What is needed » Which lines of the entries contain the string "screenshot"? Copy each of them.
- Opening Delimiter -
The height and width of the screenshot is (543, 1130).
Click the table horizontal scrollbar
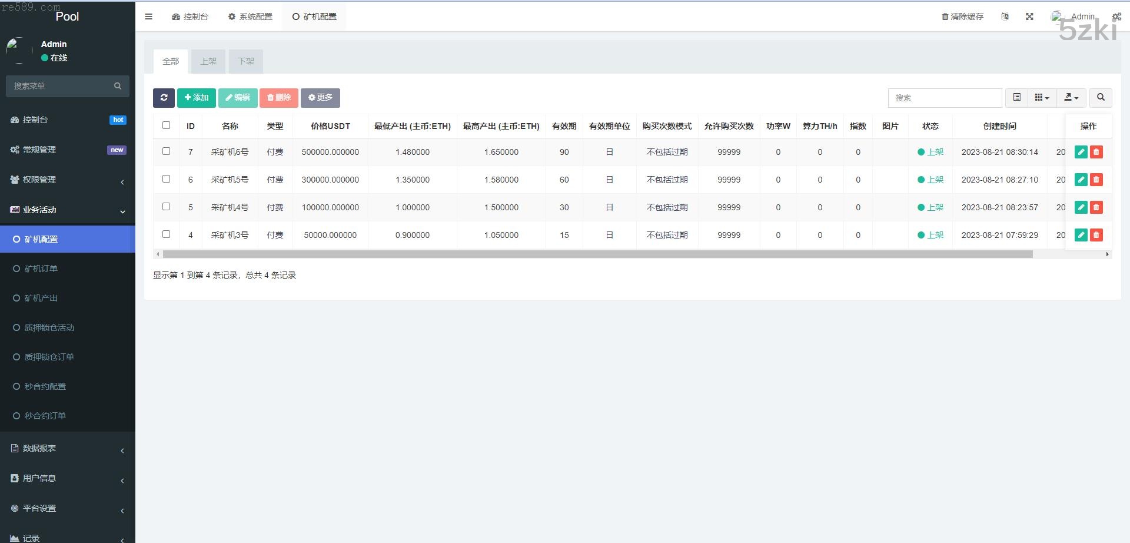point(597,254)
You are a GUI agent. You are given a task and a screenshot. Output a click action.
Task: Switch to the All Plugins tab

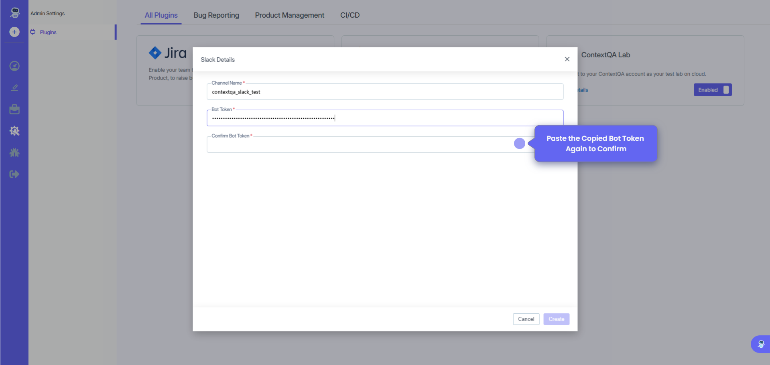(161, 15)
- Closing Delimiter -
- Opening Delimiter -
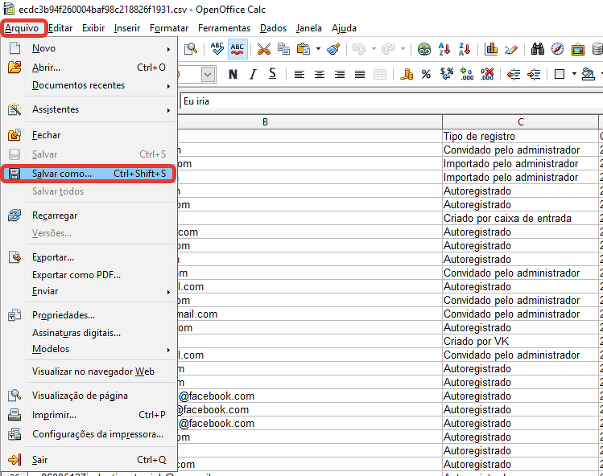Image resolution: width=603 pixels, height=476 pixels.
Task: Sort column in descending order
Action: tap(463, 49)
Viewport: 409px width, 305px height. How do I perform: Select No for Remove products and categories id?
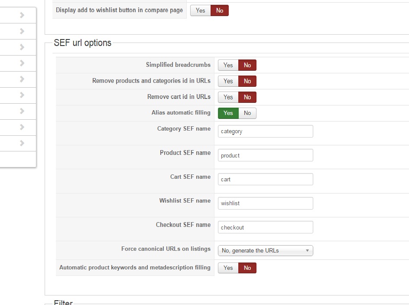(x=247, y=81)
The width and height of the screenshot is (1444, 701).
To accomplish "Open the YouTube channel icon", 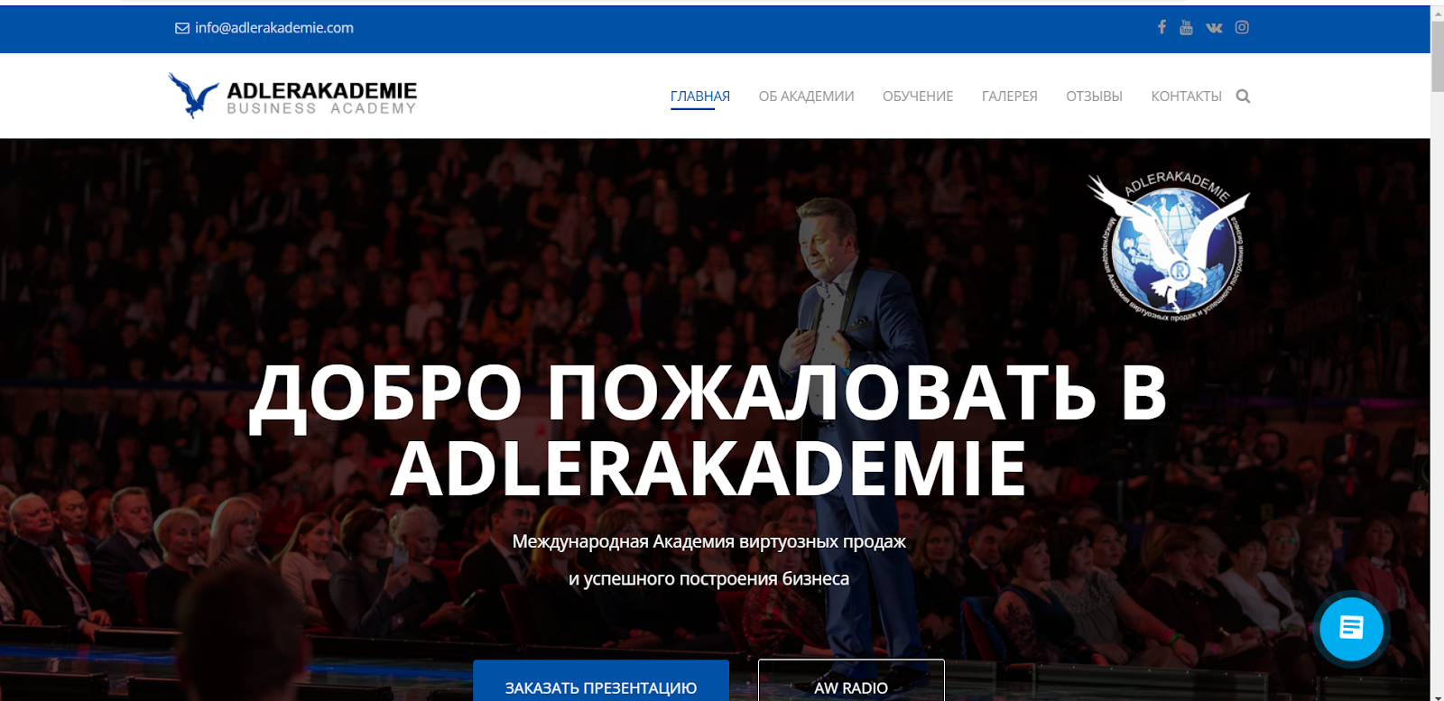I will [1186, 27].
- Closing Delimiter -
- Opening Delimiter -
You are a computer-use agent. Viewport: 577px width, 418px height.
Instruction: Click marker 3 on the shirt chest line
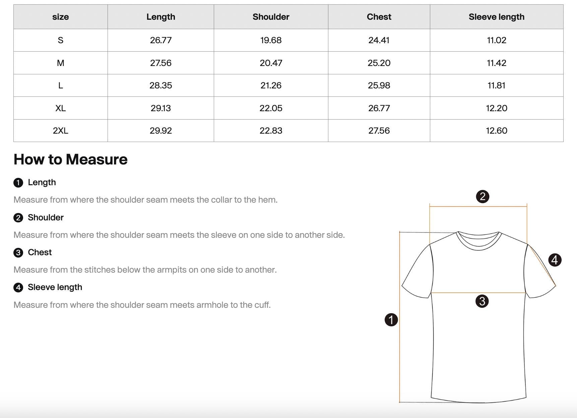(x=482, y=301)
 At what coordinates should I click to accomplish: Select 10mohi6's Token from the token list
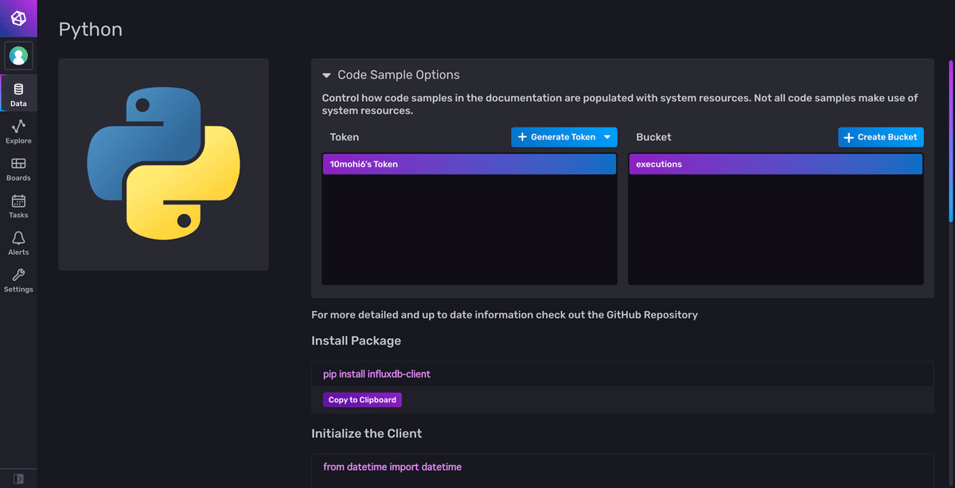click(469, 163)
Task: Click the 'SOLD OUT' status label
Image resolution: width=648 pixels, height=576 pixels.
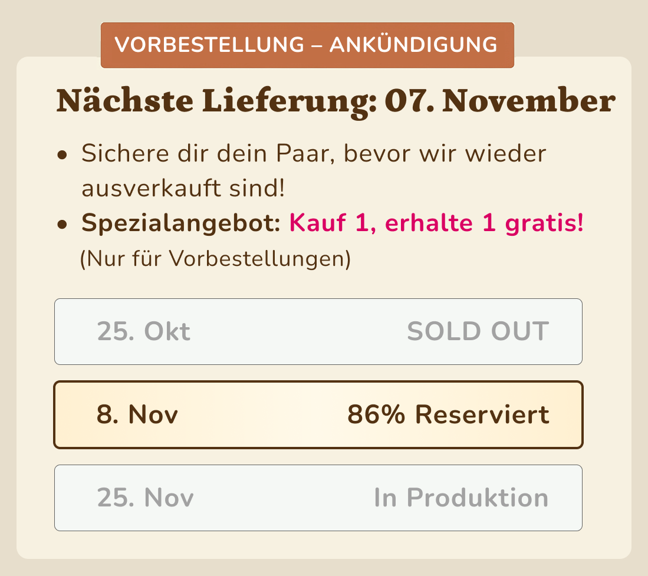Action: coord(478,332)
- Closing Delimiter -
Written answer »
The height and width of the screenshot is (543, 1130).
You are a GUI agent. You are given a task and a screenshot. Output a click action.
The width and height of the screenshot is (1444, 701).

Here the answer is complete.